# WHAT THE TASK REQUIRES
Count the lines below that contain the word "Switch". Give only the number.

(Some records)
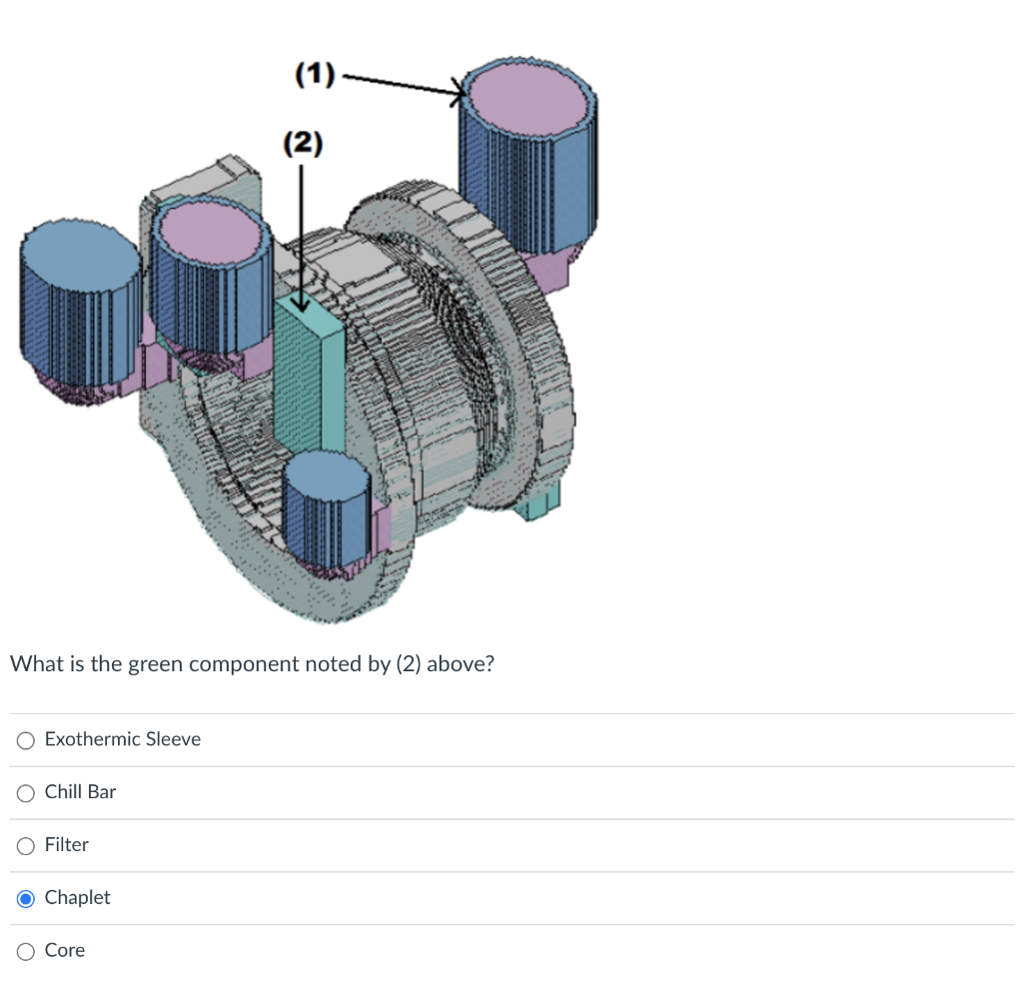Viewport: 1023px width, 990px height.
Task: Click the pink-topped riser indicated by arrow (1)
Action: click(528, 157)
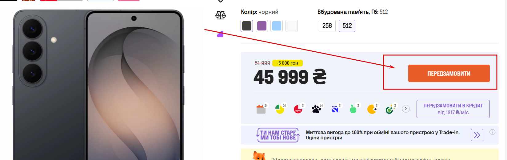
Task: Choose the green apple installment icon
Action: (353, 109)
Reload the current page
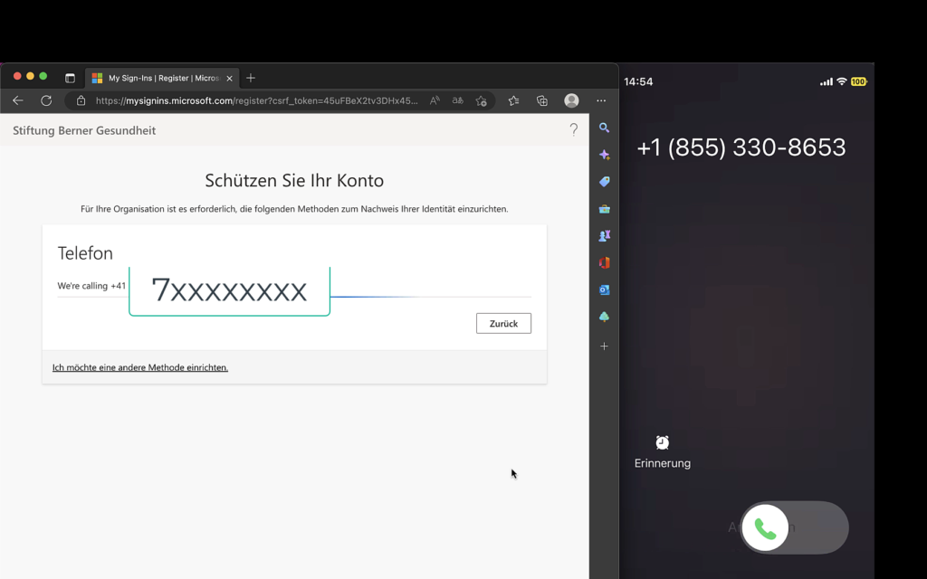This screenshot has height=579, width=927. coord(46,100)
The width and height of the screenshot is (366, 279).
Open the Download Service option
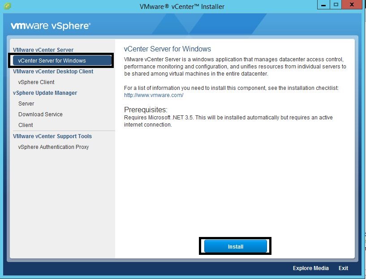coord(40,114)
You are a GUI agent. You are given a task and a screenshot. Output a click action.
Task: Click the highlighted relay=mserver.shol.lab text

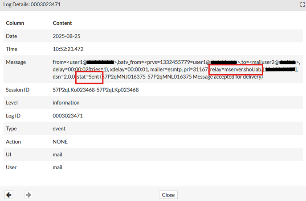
--
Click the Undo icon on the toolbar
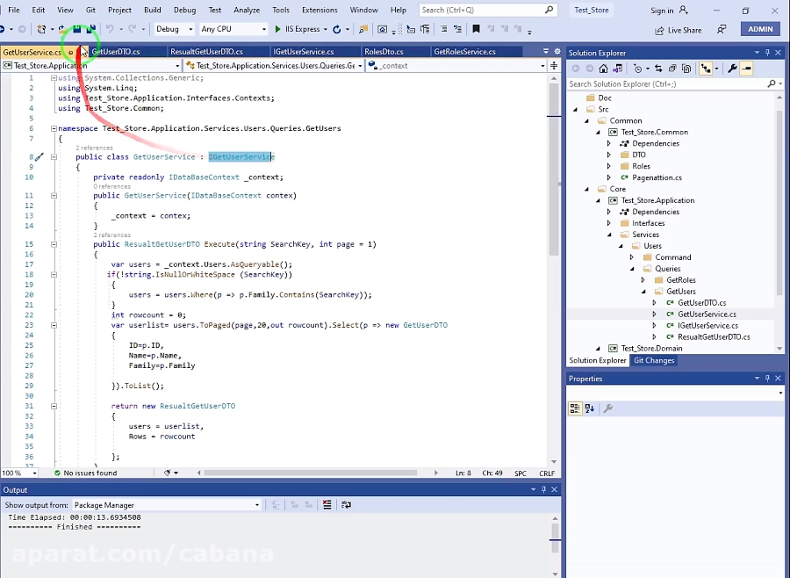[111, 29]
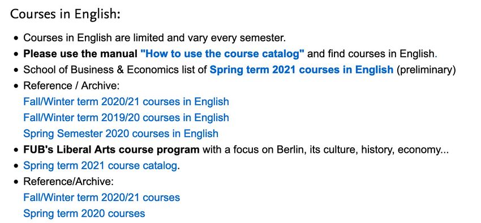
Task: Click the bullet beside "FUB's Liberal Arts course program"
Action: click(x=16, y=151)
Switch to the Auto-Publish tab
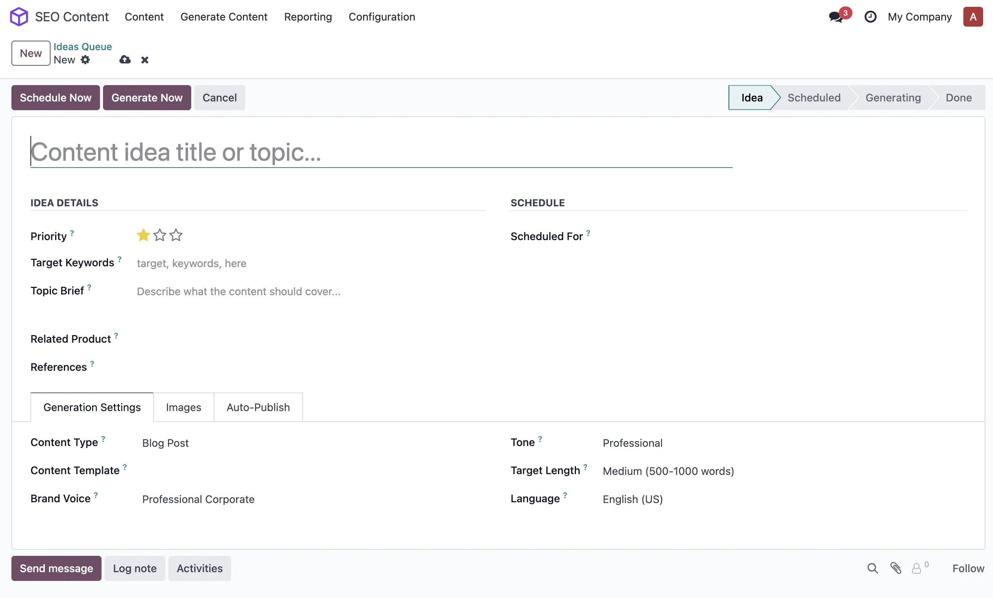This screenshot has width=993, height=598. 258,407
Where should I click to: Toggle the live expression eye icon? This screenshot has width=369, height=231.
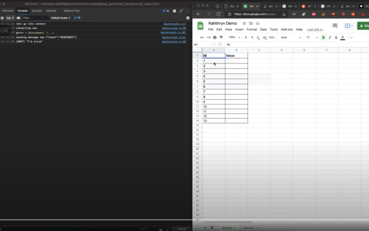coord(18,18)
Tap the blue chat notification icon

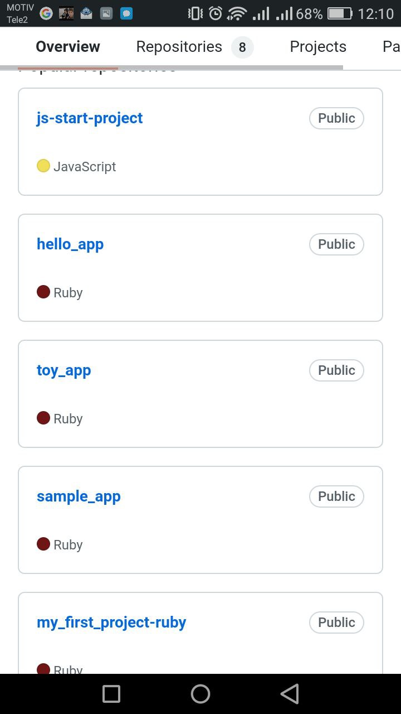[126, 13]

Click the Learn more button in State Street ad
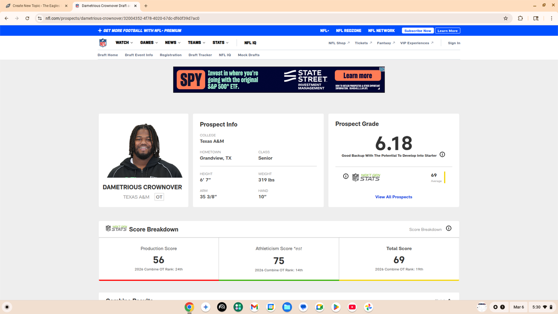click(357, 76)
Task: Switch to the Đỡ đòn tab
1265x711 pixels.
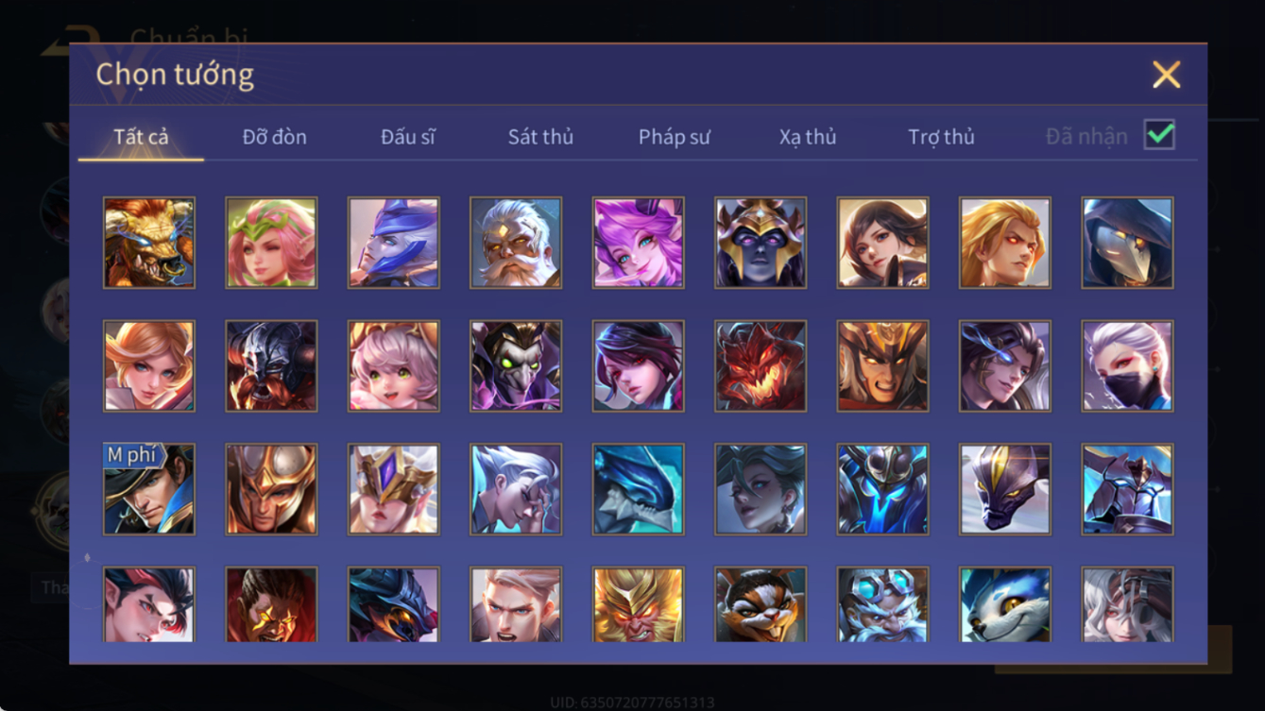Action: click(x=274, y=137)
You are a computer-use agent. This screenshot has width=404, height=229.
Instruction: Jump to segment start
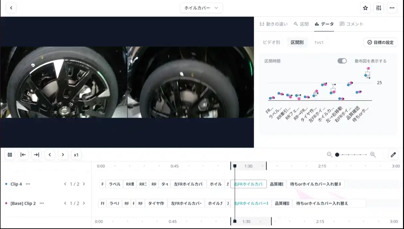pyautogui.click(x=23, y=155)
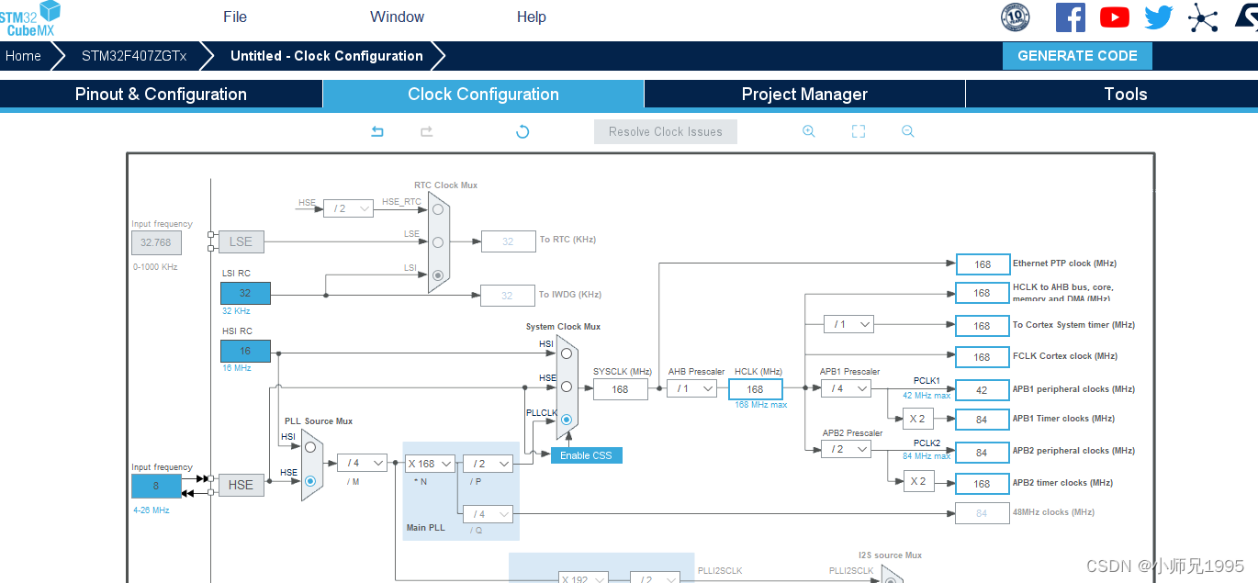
==
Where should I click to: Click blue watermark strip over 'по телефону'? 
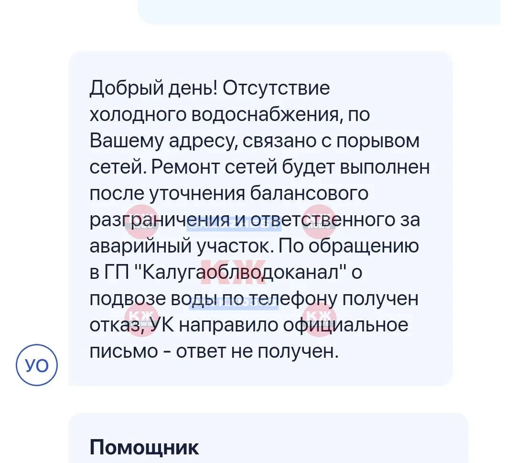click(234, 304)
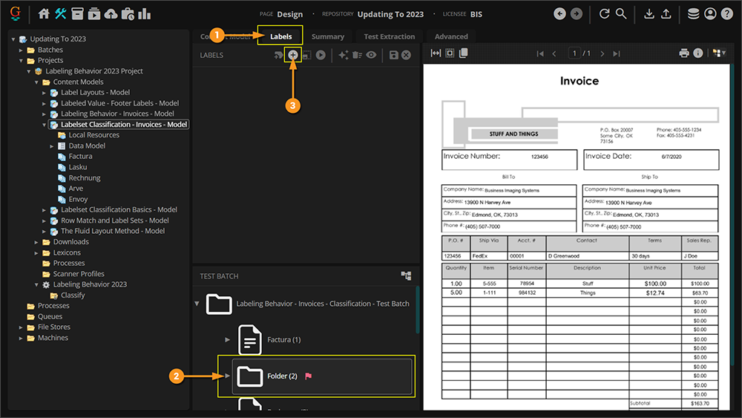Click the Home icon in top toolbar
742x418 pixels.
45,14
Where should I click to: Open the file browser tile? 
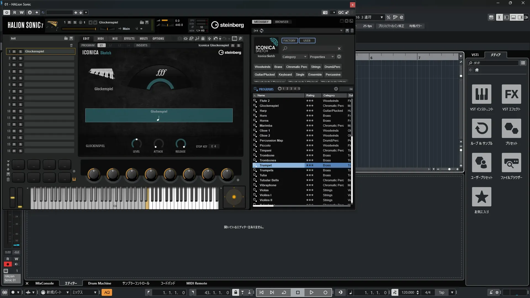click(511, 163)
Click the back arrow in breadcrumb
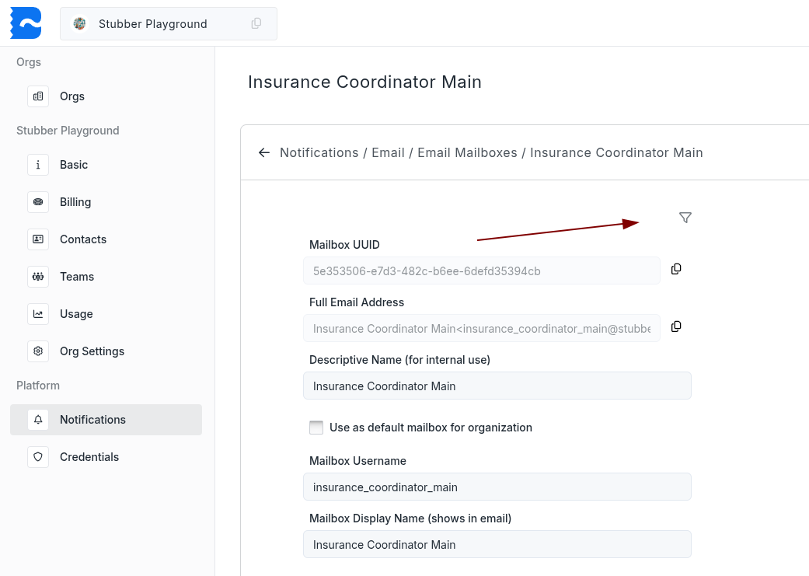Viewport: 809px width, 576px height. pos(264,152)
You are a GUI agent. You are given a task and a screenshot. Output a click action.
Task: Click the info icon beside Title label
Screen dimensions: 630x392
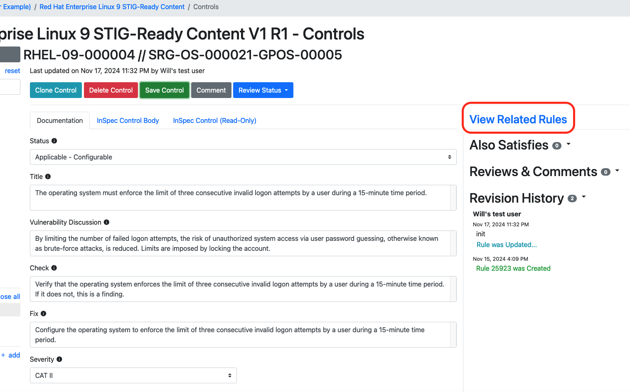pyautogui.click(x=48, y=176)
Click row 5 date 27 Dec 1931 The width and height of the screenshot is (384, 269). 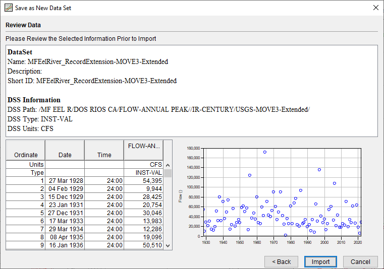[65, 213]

# THE RESULT
2